Clay’s eyes shot to his broken iPhone. He had cracked the screen by throwing it at the wall of the RV. He flew over and looked at the caller ID.
Clay took a breath and swiped to answer the call. The Monster walked out of the barn and stood beside the RV.
“Hey Clay, did you pocket dial me earlier?” Claude asked, not letting Clay respond. “All I heard was a bunch of banging and clattering. You getting ready for the big match with Sektor?”
Clay rolled his eyes.
“Where the fuck are you?” he growled, already feeling his heart rate beginning to accelerate.
“Oh…” The silence was deafening as the two men sat on the phone. Five seconds passed, then ten seconds. “Clay… I told you I wasn’t…”
“I asked where the fuck you are,” Clay demanded. He didn’t want to hear the excuses.
“I’m in California…” Clay punched the RV as quietly as he could. He anticipated the next sentence. “Your Uncle called and made me an offer to fund the school… I couldn’t pass it up, Clay.”
“On what fuckin’ planet do you think this is okay?” Clay heard the dull ringing in his ears begin to start.
“Clay, I told you I wasn’t going to use Lee Best’s blood money.” Claude said defiantly. “Your father and his brother had made peace Clay, it’s why Dalton was at the ranch. Robert would have rather had it…”
“Would have rather had what?” Clay asked, his right eye beginning to twitch.
“He’d rather have had his brother’s money going into his legacy than Lee’s…” Claude was cut off.
“IT’S MY BLOOD MONEY, CLAUDE! I FUCKIN’ WORKED FER IT! I FUCKIN’ BLED FER IT!” Clay shouted into the phone as he smashed another enormous dent in the side of ‘The Coach’s’ black and #97RED exterior.

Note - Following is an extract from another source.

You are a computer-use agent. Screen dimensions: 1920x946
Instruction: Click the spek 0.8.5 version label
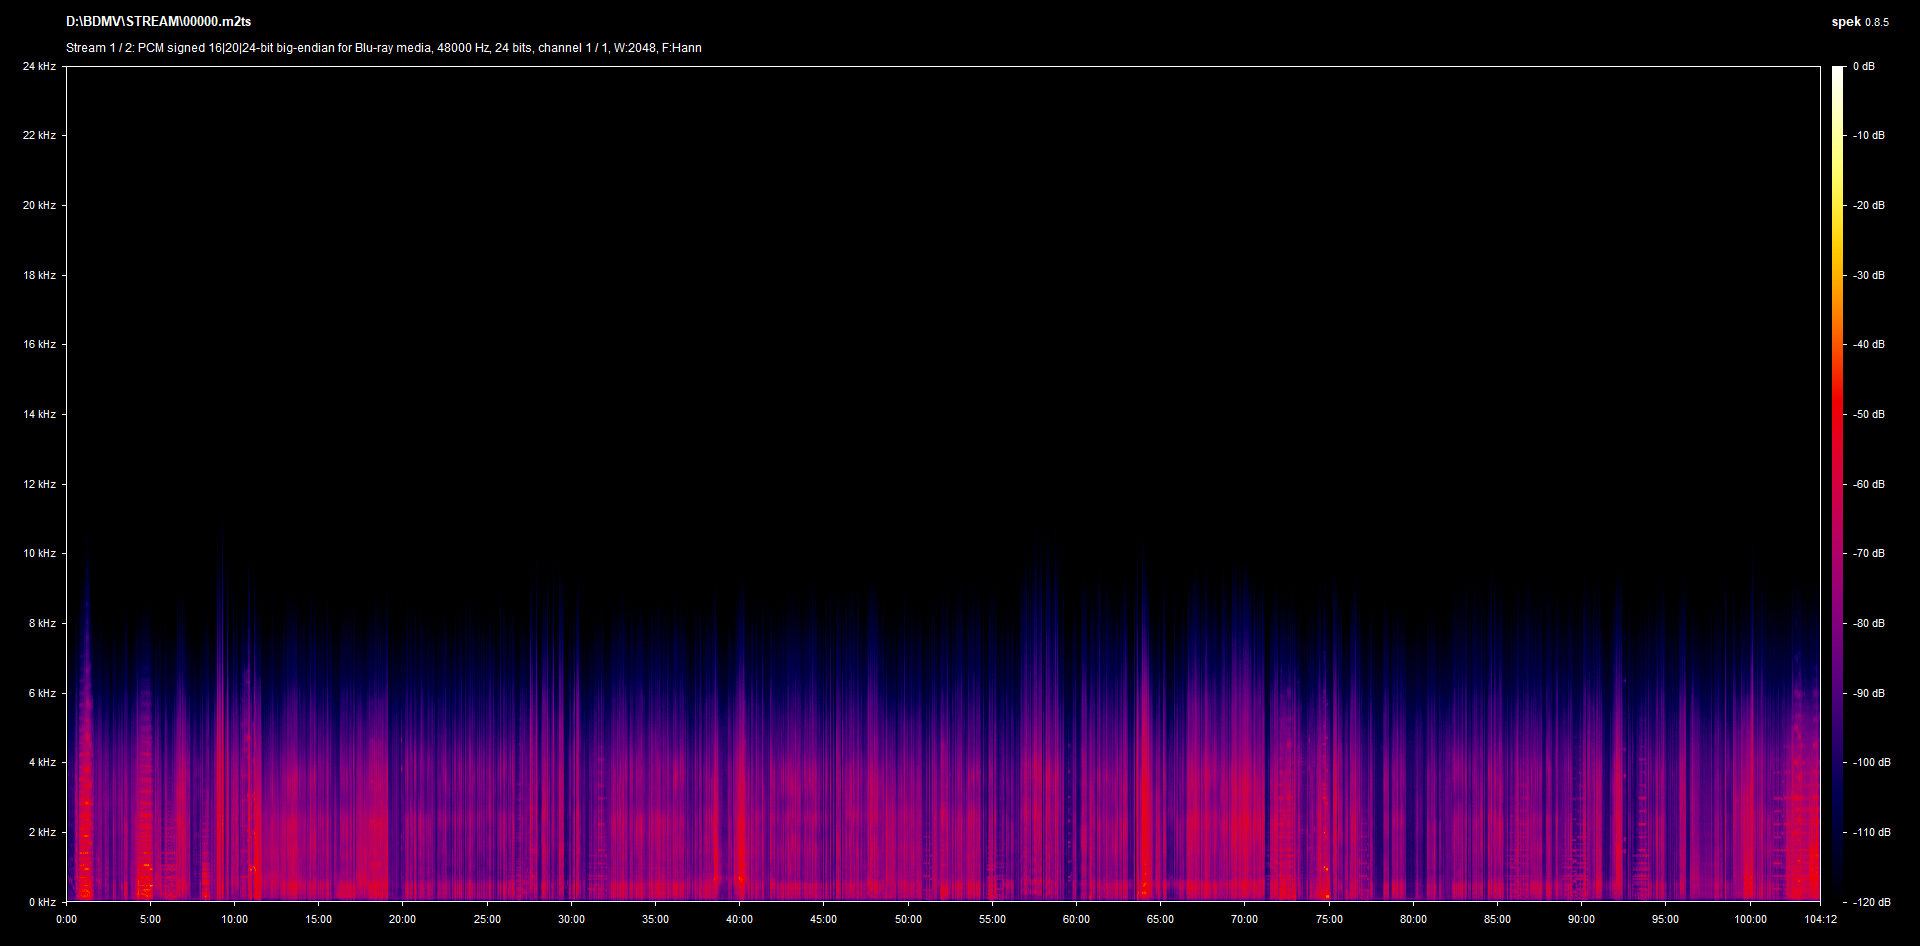click(x=1859, y=22)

“He wouldn’t want it Cl…” Clay had finally had enough.
“You don’t know what the fuck the old man would have wanted. Yer not his blood, Claude, ya don’t know how important it was fer me ta make sure this place worked. Ta make sure it worked fer him…” He could barely hear Claude’s response. The ringing had escalated. His breathing had grown shorter. He could feel his face begin to flush.

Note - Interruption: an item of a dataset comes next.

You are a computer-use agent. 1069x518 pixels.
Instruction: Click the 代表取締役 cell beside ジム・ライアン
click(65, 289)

“And ya fuckin’ abandoned it… and didn’t fuckin’ tell me…” He began to shake, he could feel the adrenaline firing. The chemical fuel caused him to kick a post out of the fence on the porch of the ranch house.
“When was I gonna tell you? I tried to call you thirty times and you didn’t answer. I flew out to tell you, and you beat some kid half to death. After that, Clay, after seeing that I knew you needed help, and you needed to stay the fuck away from here before something else like that happened…” Claude trailed off as Clay interrupted.
“Fuck you, Claude,” The Behemoth said as he smashed another post out from the porch. He could hardly see, his vision had begun to blur. He punched at the wall, the small flickering embers of rage had turned into an inferno.